In this research, an in-depth analysis was conducted on the peer review of documents authored by students at a Korean university to explore the connection between various peer feedback categories and student writing quality across different manuscript sections. The current study employed the categorization of peer feedback proposed by Gielen and De Wever (2015) to investigate the impact of these categories on writing performance in five distinct writing sections for both group and individual levels.

Additionally, this study offers valuable empirical evidence that highlights the varying effects of different types of comments on student writing. Notably, feedback categorised as “verification” is found to have correlation with student writing scores. These insights hold significance for educators and students. In terms of practical implications derived from our research, it is suggested that instructors may consider advising students to provide diverse forms of feedback across various manuscript sections in order to enhance the overall quality of their performance when engaging in online peer review.

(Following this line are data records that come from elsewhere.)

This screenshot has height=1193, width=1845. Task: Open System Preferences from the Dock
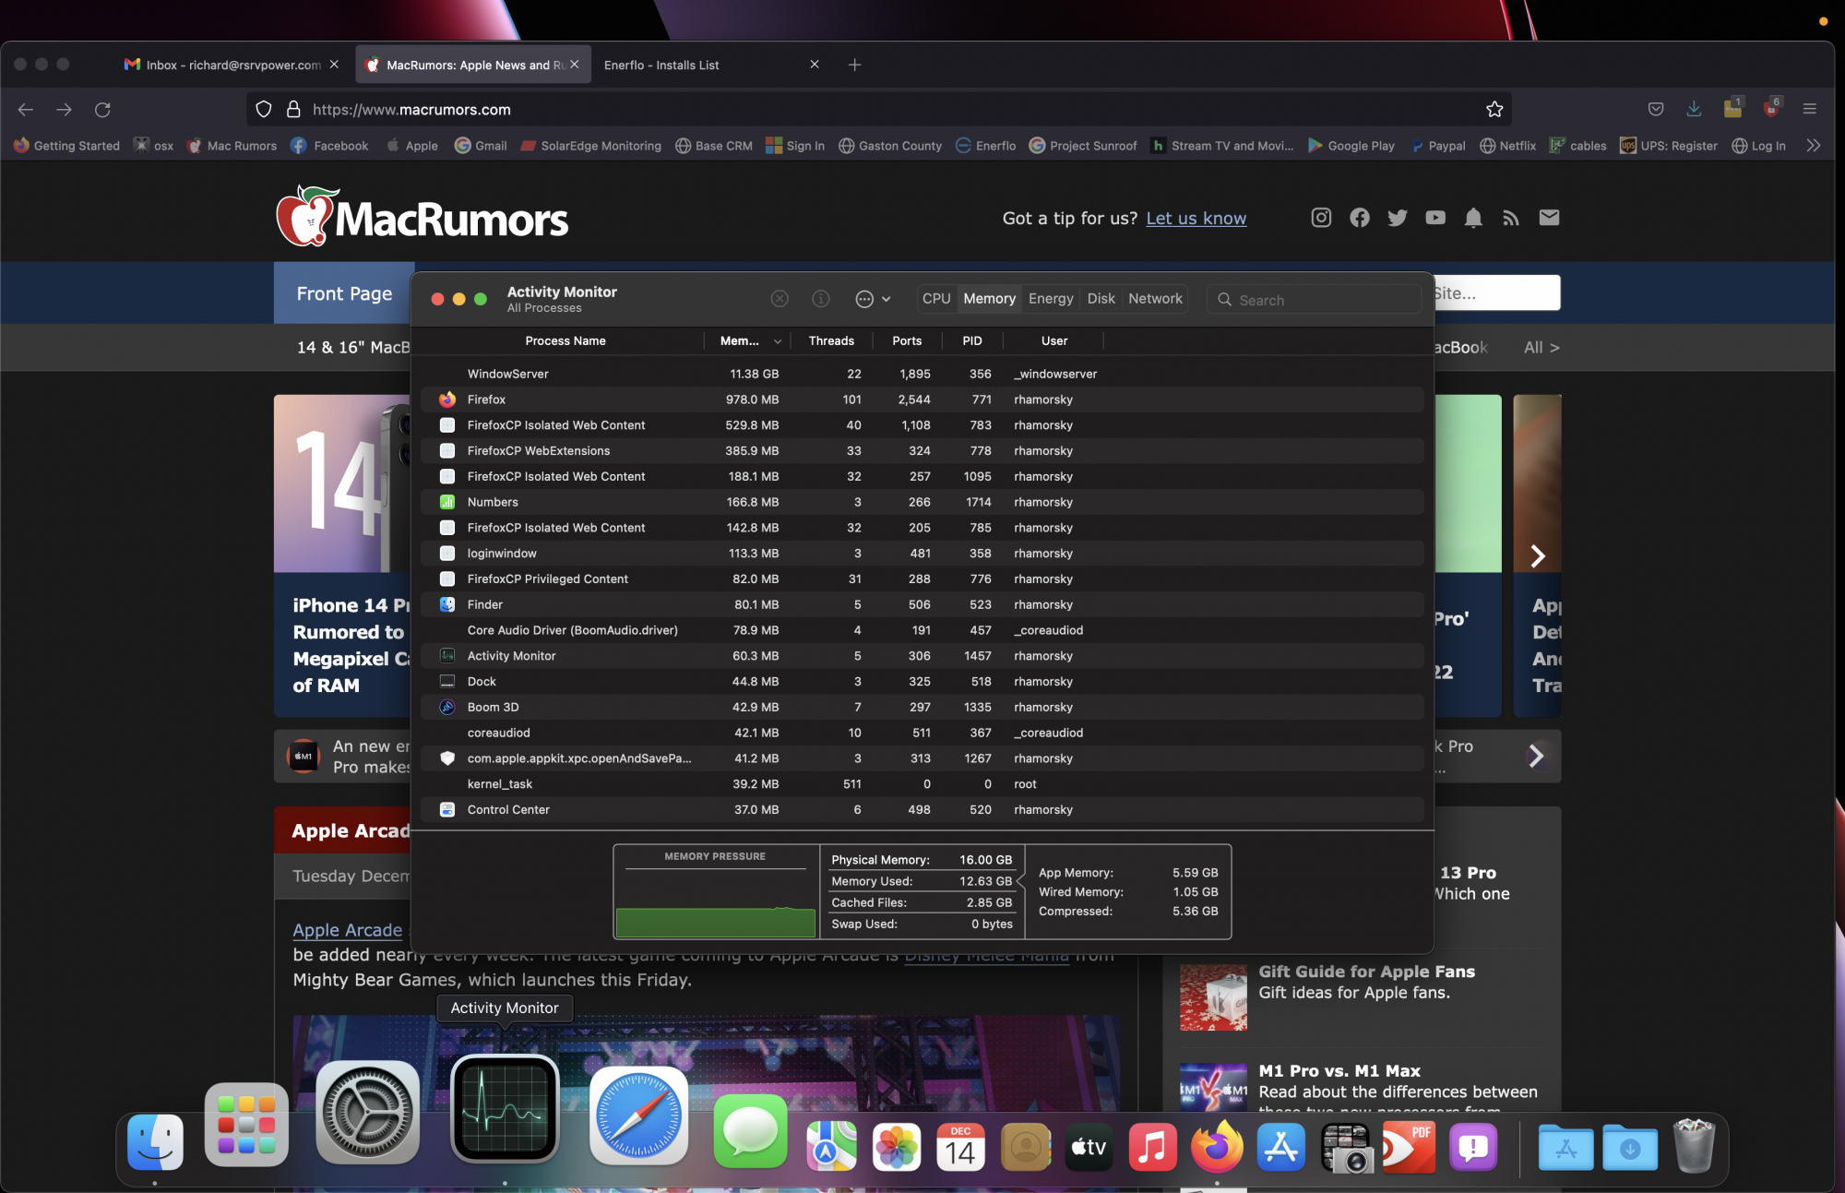(367, 1111)
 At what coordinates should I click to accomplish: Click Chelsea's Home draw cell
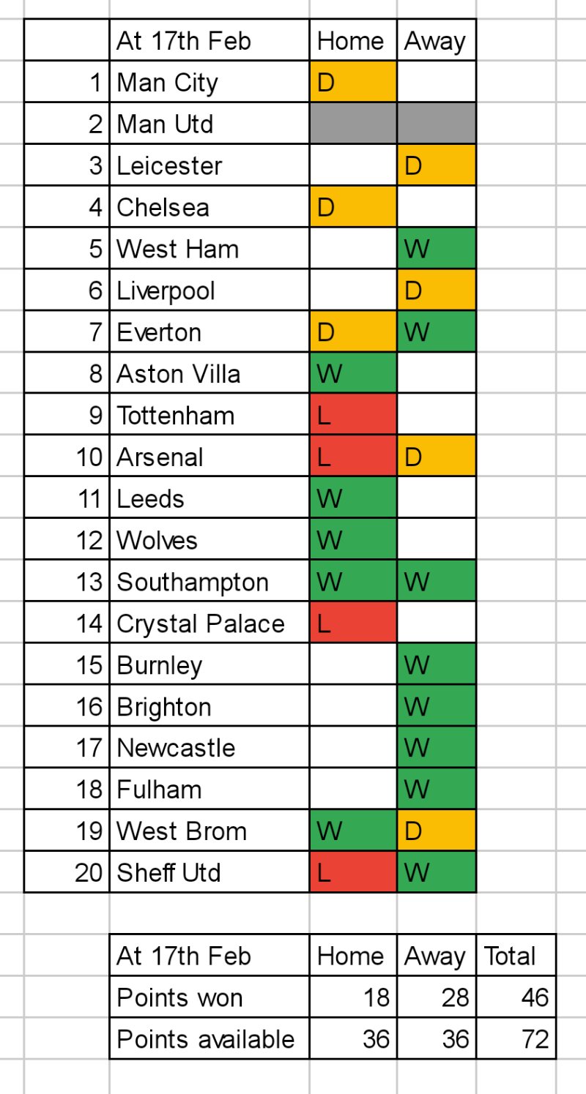pyautogui.click(x=352, y=207)
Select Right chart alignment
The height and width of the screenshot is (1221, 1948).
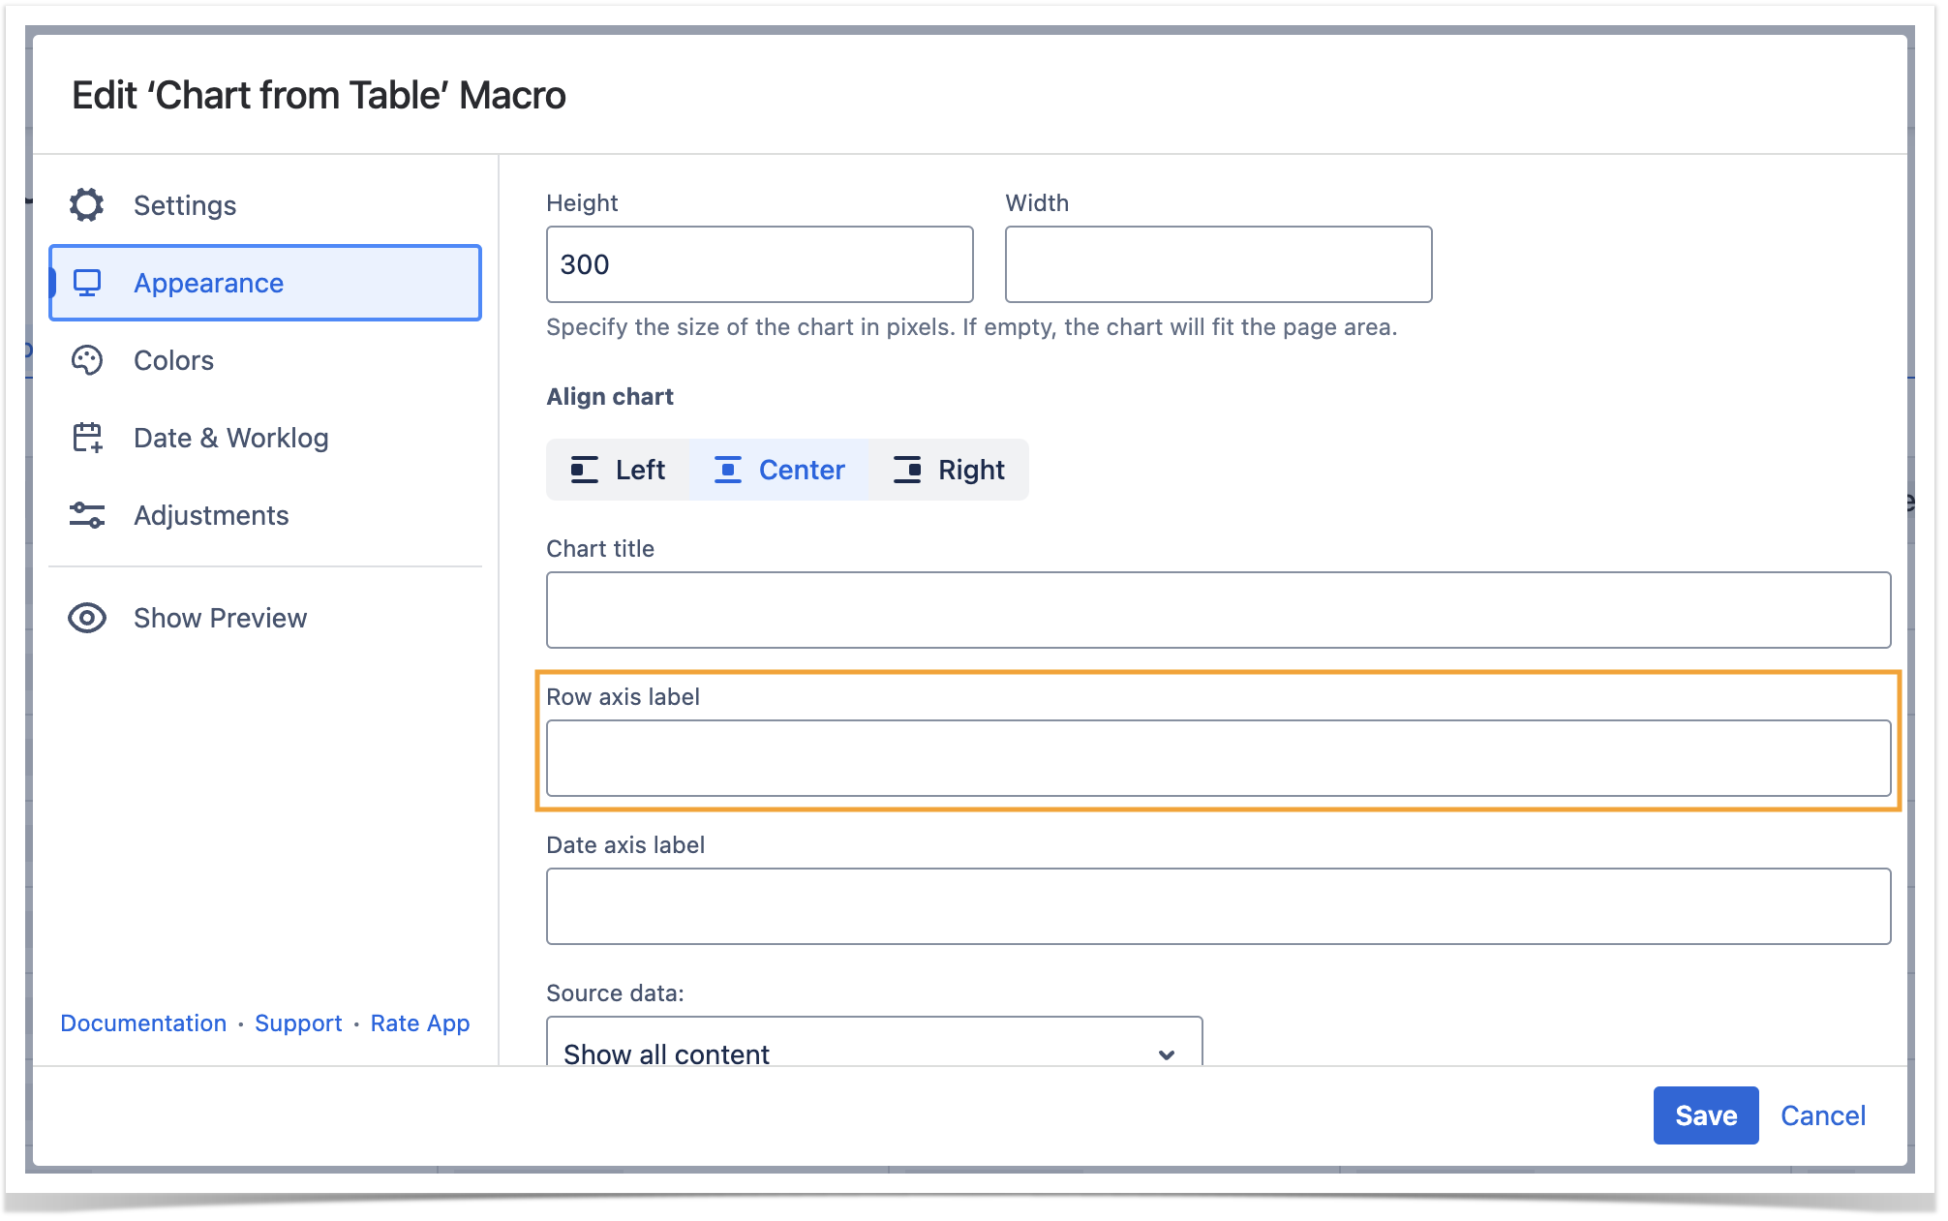click(x=949, y=470)
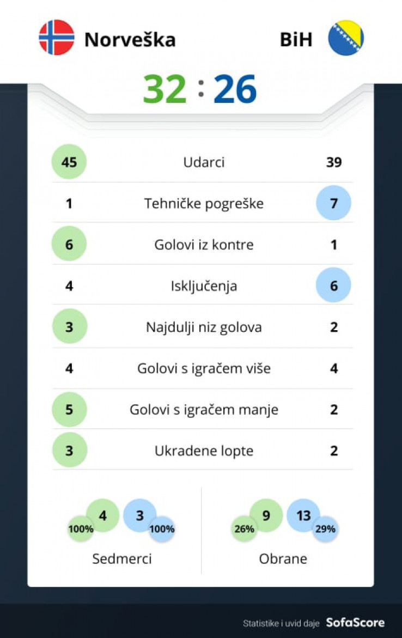Click the blue 3 penalties bubble
Screen dimensions: 402x638
[139, 515]
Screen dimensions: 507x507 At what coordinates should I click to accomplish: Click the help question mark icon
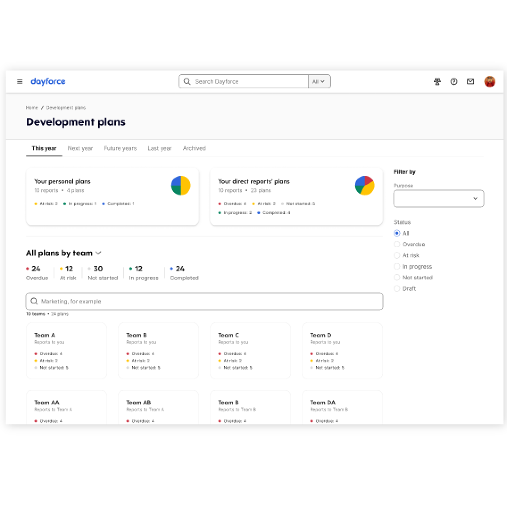pyautogui.click(x=454, y=82)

Although this study fills some of the gaps in the research regarding the relationship between feedback categories and student writing performance, there are several inherent limitations. First, the sample size of the current study was small. While the results of this study point to the potential for optimising types of feedback, future studies should involve more participants to ensure more adequate power to test hypotheses. In addition, the study did not employ a pretest-posttest design; hence, it could not include student writing performance before feedback, which may impact the validity of the results. Furthermore, due to the way the class was taught, the current study explored this impact through five separate writing sections across time rather than examining it through a complete writing containing all five sections, which may have impacted the validity of the results. In order to improve the reliability and generalizability of the findings, future studies could include such a design. In addition, associations between peer feedback types and academic writing performance may exist but could be dependent on the manuscript section and cultural context, and further research is necessary in this direction.

However, the current findings suggest that offering comments is a valuable tool during online peer editing. Therefore, the authors recommend further research to develop a systematic approach to enhance the role of peer review. Such an approach would have great potential to enable students to extract and reflect on the numerous pieces of information from peer feedback to be able to improve their own writing performance.